A infância de Charles Chaplin na Londres vitoriana


      Charlie Chaplin nasceu na região de Lambeth, Londres. Segundo Robinson (2012, p.16), autor de uma de suas biografias, ele referia-se a East Street como East Lane, um costume dos moradores locais, na Westminster Bridge Road. Está próximo a Walworth, um setor localizado no sul de Londres, que posteriormente ele teria confirmado ser, de fato, o seu local de nascimento. Logo depois ele relata, em sua autobiografia, que a família mudou-se para West Square, em St. Georges Road, Lambeth, a parte elegante de East Lane. 

      Entre o ano do seu nascimento, em 1889, até 1902, aos três anos de idade, Charlie Chaplin gozava de uma relativa boa condição de vida, pelo menos em relação aos milhares de moradores da metrópole, em condições de miséria, principalmente por seus pais trabalharem no meio artístico, realizando apresentações de espetáculos do teatro de variedades, muito popular e parte integrante da cultura londrina. Ele lembra que usufruía de uma próspera situação financeira, que proporcionava, inclusive, ter à disposição os serviços de uma empregada que cuidava dele e do irmão Sydney. 

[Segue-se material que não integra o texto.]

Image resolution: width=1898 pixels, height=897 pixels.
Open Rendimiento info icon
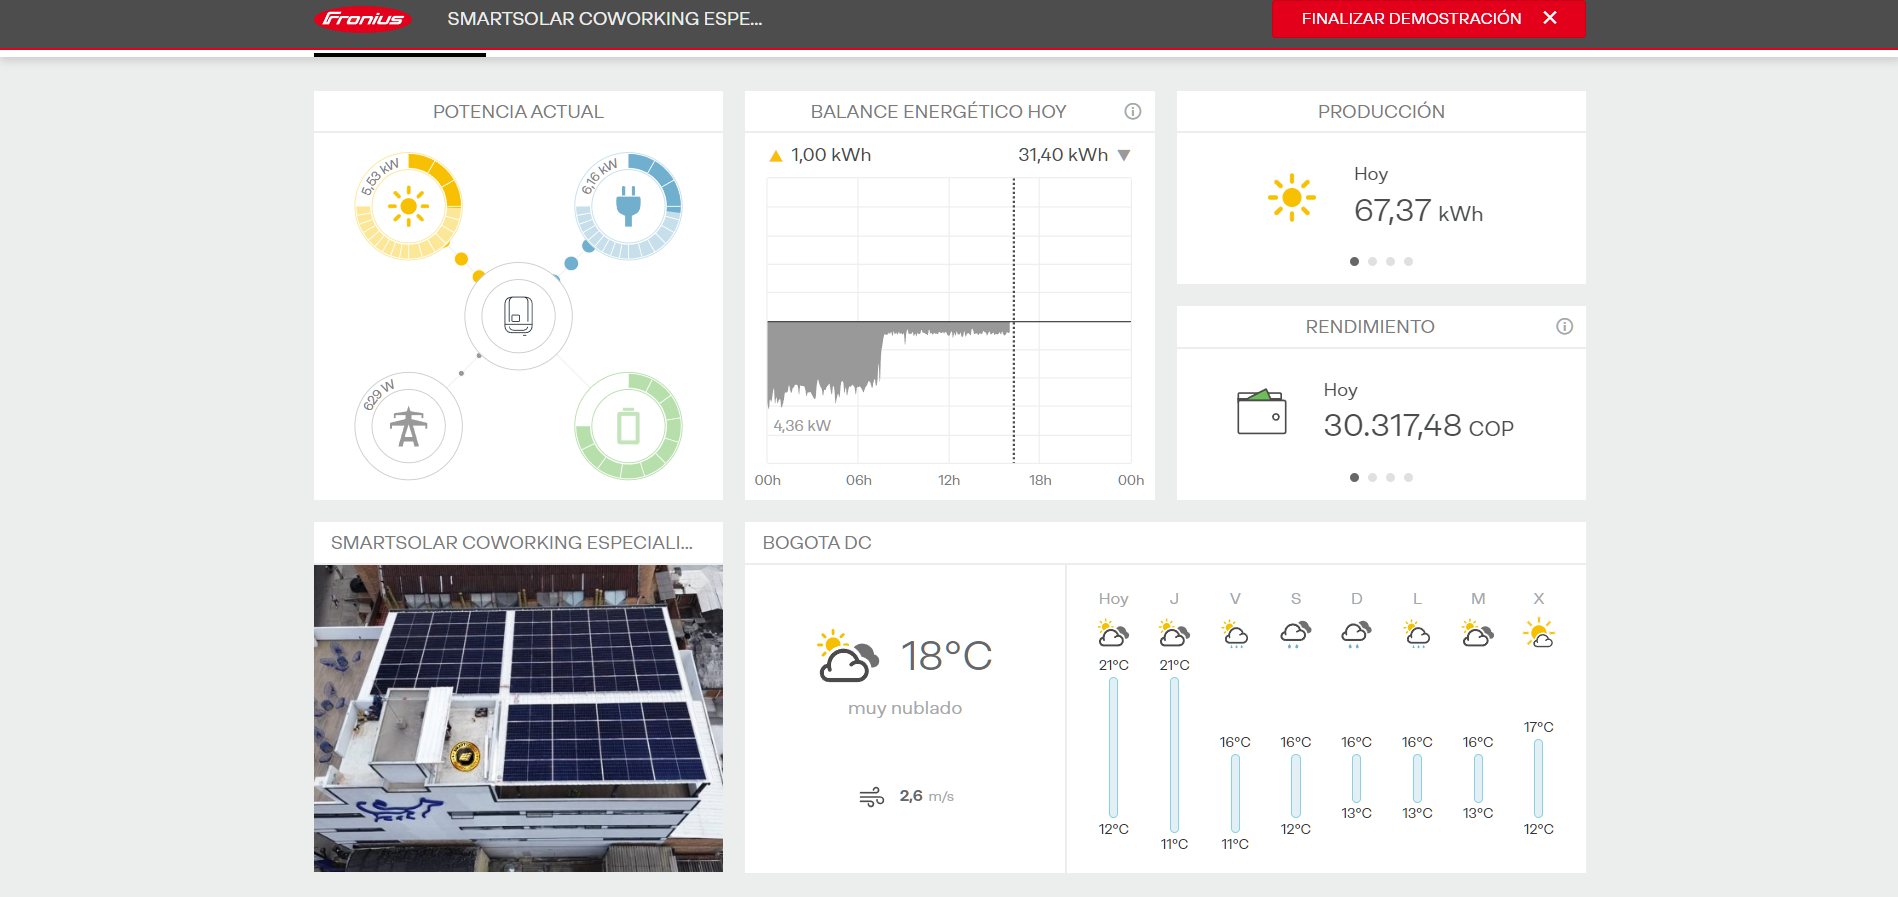pos(1564,327)
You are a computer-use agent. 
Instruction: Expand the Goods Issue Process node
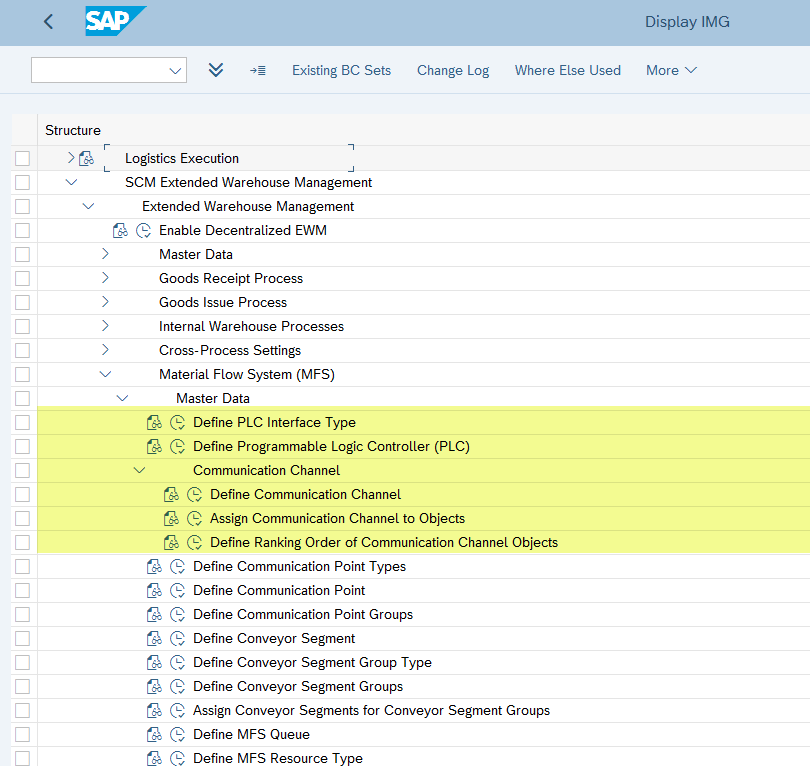coord(105,303)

      Eram tempos, ainda, de fartura e, como ele descreveu, de um relativo luxo ao qual Charlie relembra com a sua família, composta por ele, sua mãe Hannah Chaplin e o meio-irmão Sydney. Hannah era uma atriz do teatro de variedades, cujo nome artístico era Lily Harley, e menos famosa do que relata Chaplin, levando em consideração a sua enorme admiração por ela, sobretudo pelos esforços em manter a família unida e passando pelos obstáculos constantes que lhe impusera a pobreza, pouco tempo após o seu nascimento. 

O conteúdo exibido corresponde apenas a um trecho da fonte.